From: wireshark-dev-bounces@xxxxxxxxxxxxx [mailto:wireshark-dev-bounces@xxxxxxxxxxxxx] On Behalf Of Evan Huus
Sent: den 29 augusti 2013 15:21
To: Developer support list for Wireshark
Subject: Re: [Wireshark-dev] Memory consumption in tshark

 

On Thu, Aug 29, 2013 at 5:32 AM, Dario Lombardo <dario.lombardo.ml@xxxxxxxxx> wrote:

On Wed, Aug 28, 2013 at 3:45 PM, Evan Huus <eapache@xxxxxxxxx> wrote:

Also, just as a useful reference point: if you run your normal tshark command (no valgrind) on the 1GB subset, what does memory usage of the process peak at?

 

It uses about 1,5GB of memory.

 

With the env vars you asked me to export, tshark can't run on the 1GB pcap file. I've reduced the dataset to 2 millions of pkts, and that's the output.

 

That's quite useful actually: it looks like the majority of the memory is being used to store address-resolution data from all of the DNS packets so that if those IP addresses show up later we can resolve them immediately (without having to ask the system name resolver).

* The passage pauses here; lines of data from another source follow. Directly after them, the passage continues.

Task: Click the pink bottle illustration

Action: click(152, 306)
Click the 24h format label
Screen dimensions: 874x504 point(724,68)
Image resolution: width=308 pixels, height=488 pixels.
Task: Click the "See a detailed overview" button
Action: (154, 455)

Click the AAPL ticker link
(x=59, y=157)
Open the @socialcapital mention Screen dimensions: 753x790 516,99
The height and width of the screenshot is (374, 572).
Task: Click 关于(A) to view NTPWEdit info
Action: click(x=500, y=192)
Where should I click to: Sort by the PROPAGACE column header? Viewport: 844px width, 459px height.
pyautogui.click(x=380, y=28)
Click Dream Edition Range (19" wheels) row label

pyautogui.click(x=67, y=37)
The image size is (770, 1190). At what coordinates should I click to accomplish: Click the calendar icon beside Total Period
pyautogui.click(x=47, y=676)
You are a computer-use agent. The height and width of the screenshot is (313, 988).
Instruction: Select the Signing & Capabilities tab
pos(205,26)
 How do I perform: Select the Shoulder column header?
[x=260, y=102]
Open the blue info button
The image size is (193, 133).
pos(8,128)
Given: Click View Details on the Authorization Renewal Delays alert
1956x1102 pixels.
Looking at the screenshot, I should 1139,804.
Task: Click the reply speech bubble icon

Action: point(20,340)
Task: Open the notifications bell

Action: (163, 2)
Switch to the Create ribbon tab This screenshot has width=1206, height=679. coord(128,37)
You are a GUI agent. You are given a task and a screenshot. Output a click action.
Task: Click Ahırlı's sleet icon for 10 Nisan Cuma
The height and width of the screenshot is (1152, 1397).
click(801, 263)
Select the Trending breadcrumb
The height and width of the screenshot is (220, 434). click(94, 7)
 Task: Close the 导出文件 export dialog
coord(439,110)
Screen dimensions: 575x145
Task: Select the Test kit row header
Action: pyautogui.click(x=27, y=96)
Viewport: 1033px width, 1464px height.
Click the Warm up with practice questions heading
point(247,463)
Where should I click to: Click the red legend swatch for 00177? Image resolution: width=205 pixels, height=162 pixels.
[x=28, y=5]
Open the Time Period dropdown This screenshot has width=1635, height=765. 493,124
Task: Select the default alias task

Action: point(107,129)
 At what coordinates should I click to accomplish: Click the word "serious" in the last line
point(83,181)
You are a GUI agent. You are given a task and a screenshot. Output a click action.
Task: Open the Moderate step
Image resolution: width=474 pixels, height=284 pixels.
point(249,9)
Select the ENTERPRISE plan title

It doesn't look like there's a way to disable this at the moment (I believe we still store the names even if name resolution is disabled), but it should be easy enough to fix. The add_ipv4_name and add_ipv6_name functions should probably be no-ops if all name resolution is disabled. Then simply passing the -n flag will greatly reduce your memory usage (though it won't yet).

If nobody has any objections or better ideas I will probably fix this on the weekend.

Cheers,
Evan

 

Currently also get_hostname() causes the IP to be added to the hash table presumably on the presumption it will be faster than doing ip_to_string().